Begin Passage given
# Does anyone find high % tallow soaps drying?



## Primrose (Jul 21, 2017)

So as you guys know I'm a newbie and about 3 months in, have tried a few different recipes thus far. 

I tried a bar last night which was 50% tallow, 25% olive oil, 20% coconut oil and 5% castor oil, cured 5 weeks, goats milk instead of water, no water discount, no additives, fragrances or colour. 

I was pretty impressed with this soap, it came to trace easily, not too fast and not too slow. Its nice and white without any TD. Its very hard and was easy to unmould, and seems to hold up in water really well without melting, after only a reasonably short cure. I was impressed - until I used it. It was excellent in terms of bubbles, BUT it felt very stripping on my skin and I finally understood what people mean when they feel squeaky clean and draggy. I can definitely imagine this drying out my skin if I used it repeatedly. 

Funnily enough the same recipe but with lard instead of tallow feels much softer on my skin, so obviously my naïve assumption that tallow and lard are similar was totally wrong!

Has anyone experienced the same thing? And where would you start to tinker with this recipe, reduce the tallow a bit and increase the olive oil? Reduce the coconut oil a bit? I'm fine with 20% coconut oil in the other recipes I've tried (one with 50% lard and the rest the same as above, and another with 75% olive oil, 20% coconut oil and 5% castor oil). Or would you look at adding specialty butters, or even increasing superfat?
End Passage given
Begin Material
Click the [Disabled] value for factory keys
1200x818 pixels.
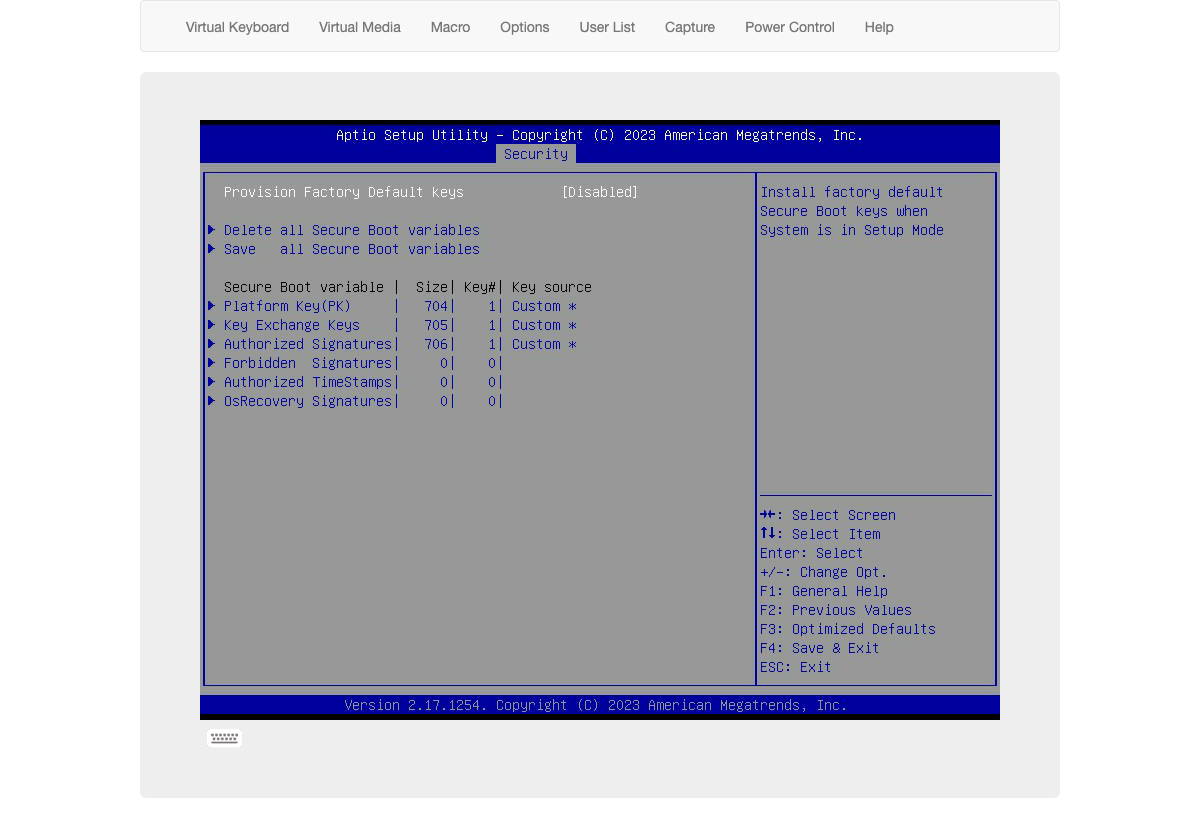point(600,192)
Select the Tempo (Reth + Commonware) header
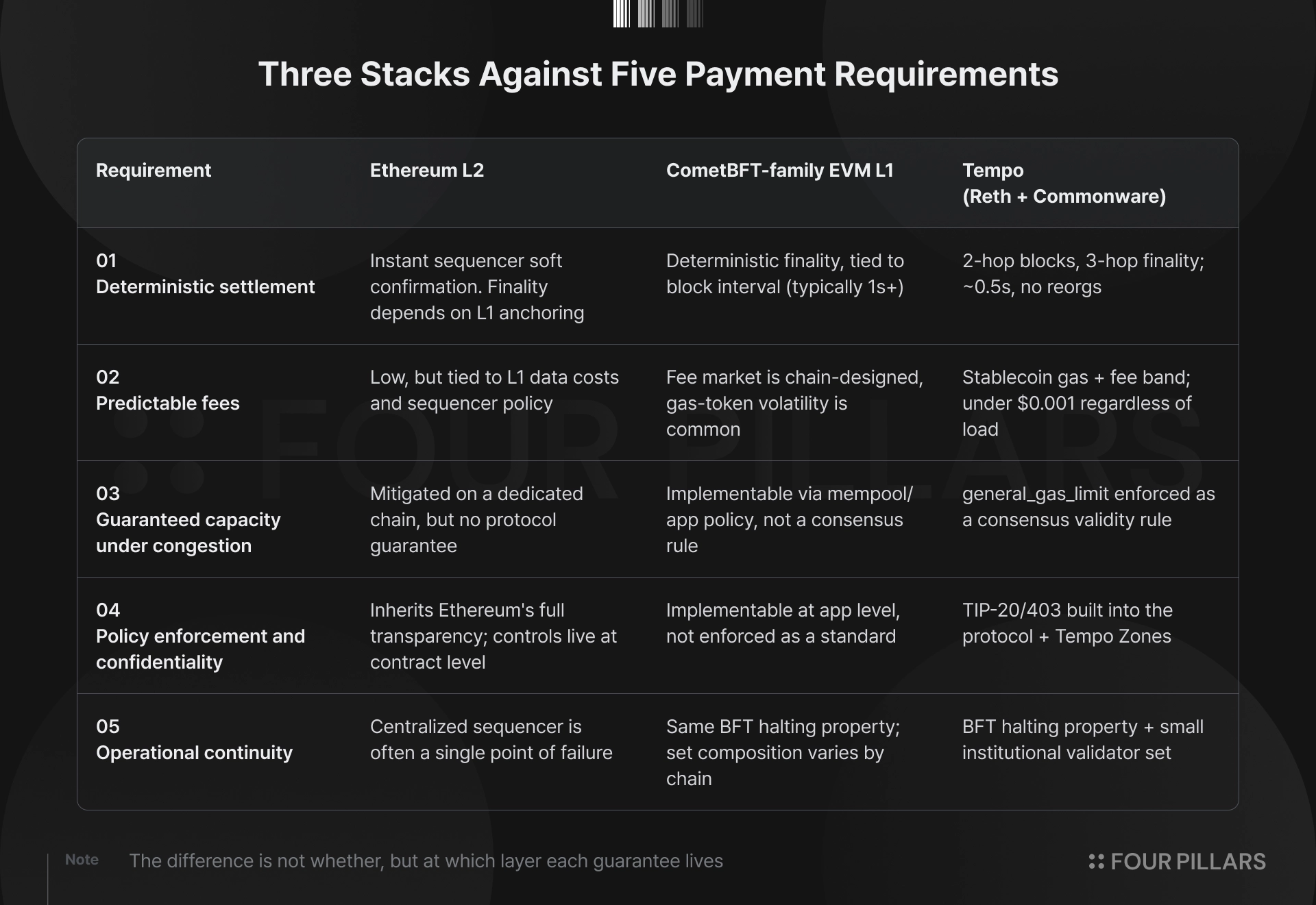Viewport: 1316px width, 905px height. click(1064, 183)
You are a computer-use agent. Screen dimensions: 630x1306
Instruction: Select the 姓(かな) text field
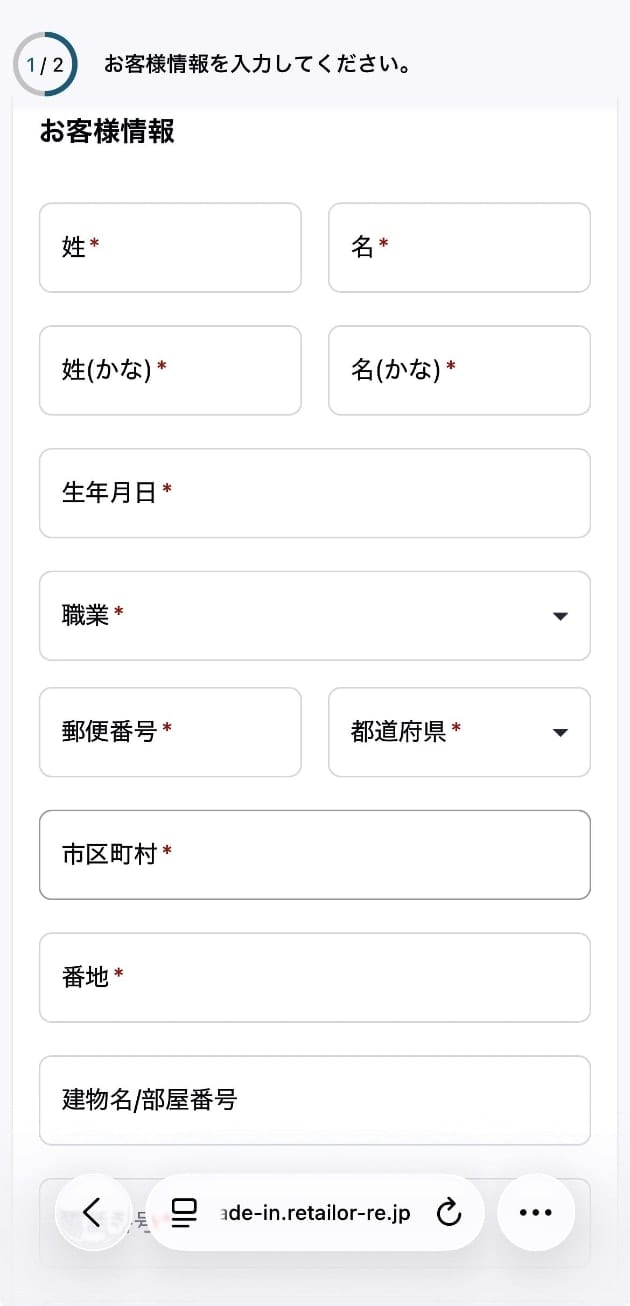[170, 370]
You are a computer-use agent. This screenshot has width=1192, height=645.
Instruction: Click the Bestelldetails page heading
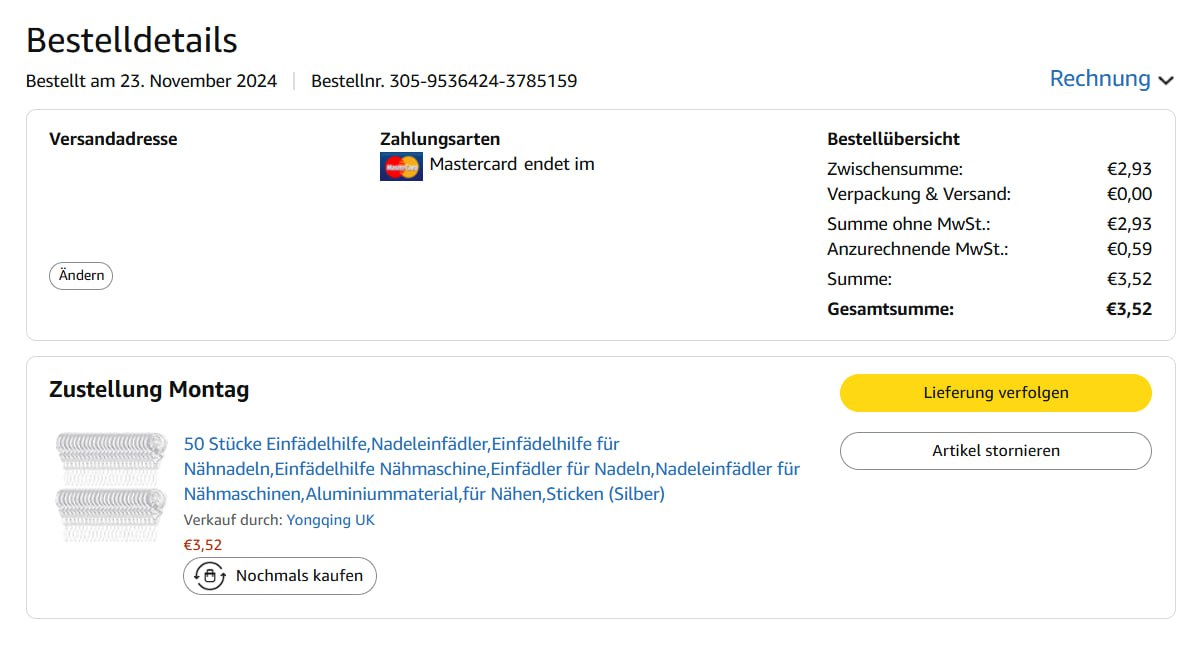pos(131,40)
End Material
Tasks to perform:
A) Please explain, using the tallow soap thread, why the poster decides that the assumption that tallow and lard are similar was wrong.
B) Revise the part of the tallow soap thread that opens with the words containing "Funnily enough the" and closes with "was totally wrong!", putting "palm oil" in place of every "lard".

Answers to the exercises:
A) The same recipe made with lard instead of tallow feels much softer on the poster's skin. The tallow bar felt very stripping, squeaky clean and draggy.

B)
Funnily enough the same recipe but with palm oil instead of tallow feels much softer on my skin, so obviously my naïve assumption that tallow and palm oil are similar was totally wrong!